The second memory involves the same woman, myself, and a story I no longer remember. I had not stopped writing, but had taken up the habit to write secretly. Many nights, I would sneak up and tap away on my older sister’s discarded type writer. It clacked, but I was careful and no one heard me in the wee hours of the night. I began writing the story under the beam of a flashlight, being careful to end my forays well before anyone in the house was due up in the morning.

One night, I forgot and allowed myself the luxury of living inside my story for a moment too long.

When she came into the room to wake me for school, my secret was discovered. I was sitting on the bed with the typewriter under the covers and a dim flashlight with batteries barely clinging to life pounding my soul out onto the paper. I was 13 years old.

The only thing I remember is her shredding my story in front of me. Her anger is gone as are the events of that morning. I have no clue what happened to the typewriter as it also  disappeared never to be seen again.

I learned never to write at home and to never, ever, get caught writing anywhere. It didn’t matter if the writing was an assignment after that or not. I flunked English over it as I would not finish any assignment that focused on creative writing in any form.
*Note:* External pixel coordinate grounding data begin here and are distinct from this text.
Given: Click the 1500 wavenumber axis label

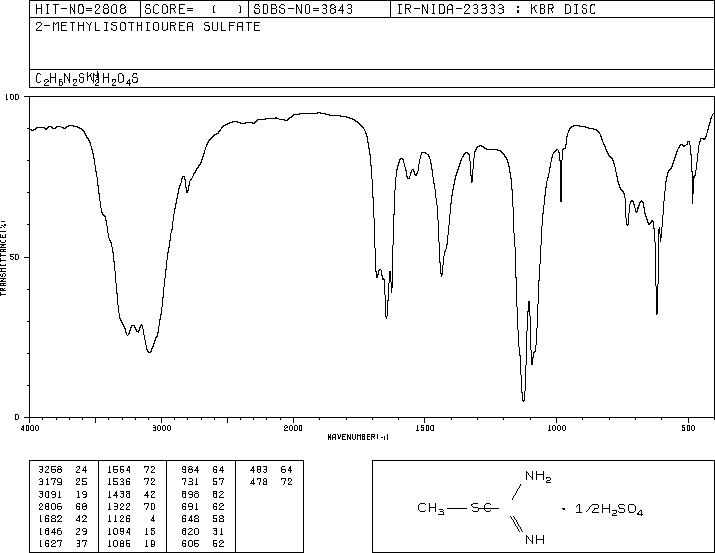Looking at the screenshot, I should coord(425,428).
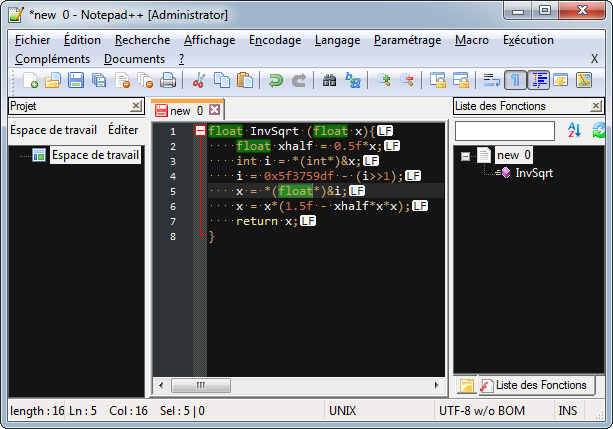Screen dimensions: 613x429
Task: Collapse the InvSqrt function fold marker
Action: (x=200, y=131)
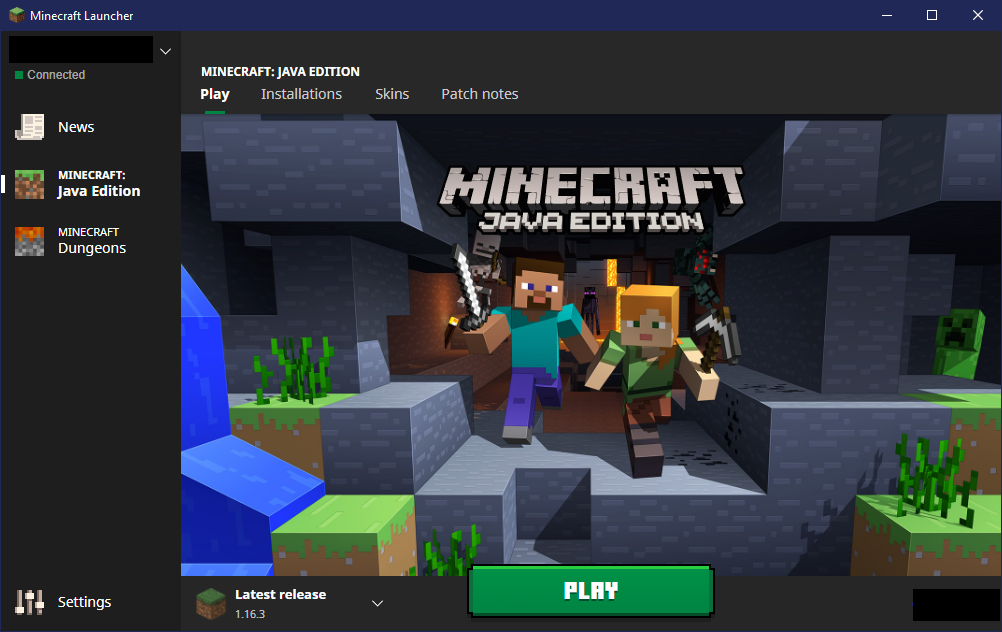This screenshot has height=632, width=1002.
Task: Click the Minecraft Launcher title bar icon
Action: pos(17,15)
My high school English teacher could not understand my refusal at doing my work. One morning, I decided to show her I didn’t have problems understanding the assignments. We were given an assignment to write a poem of original thoughts on our world as we saw it. I, of course, did not do my assignment on paper. Instead, I  sneaked into her classroom on her off period and scrawled out my poem anonymously. I painted the turmoil in my soul on that blackboard, but I did not sign my name. I also wrote with my left hand to hide my handwriting from her. She did not know I was ambidextrous.

My teacher tried to learn the identity of that poem’s author for the rest of the year. She copied it from the board, read it in class, discussed its possible meaning, and begged someone to take credit for what she called “this beautiful, soulful work.”

But, I had already learned the errors of being known. I was compelled to write it out of rebellion for what seemed to be the very breath in my lungs. I simply could not admit to it when the poem gained the attention I sought to escape.

She never did find out the author of that poem.

I believe the afore mentioned events may have shaped my distrust of completing work for which attention may have been gained. I believe the lessons the woman who raised me instilled are still firmly in place. I know I have not been under her thumb for many years now. In fact, I have a new mother, one that is everything the first was not. Yet, it is hard for me to accept that my work is acceptable, that it is all right if a piece of my writing is recognized. I struggle each day to understand and to go past the barriers set up long ago for reasons that no longer remain intact.

Of course, these are not my only vices and fears. They are only the ones that found themselves committed to this journal first.

I have many personality traits and behavioral barriers that keep me from reaching my full potential. I am unsure of who I am most of the time. I’ve always been what others have commanded. Now, with a new home, an empty nest, and a different environment, I am on a journey to discover me. I want to know if the lessons of yesteryear can be relearned, if I can succeed and be proud of that success instead of feeling guilty because I dared to write on paper, be it digital or of the tree variety, what I think, what I remember, and what I dream.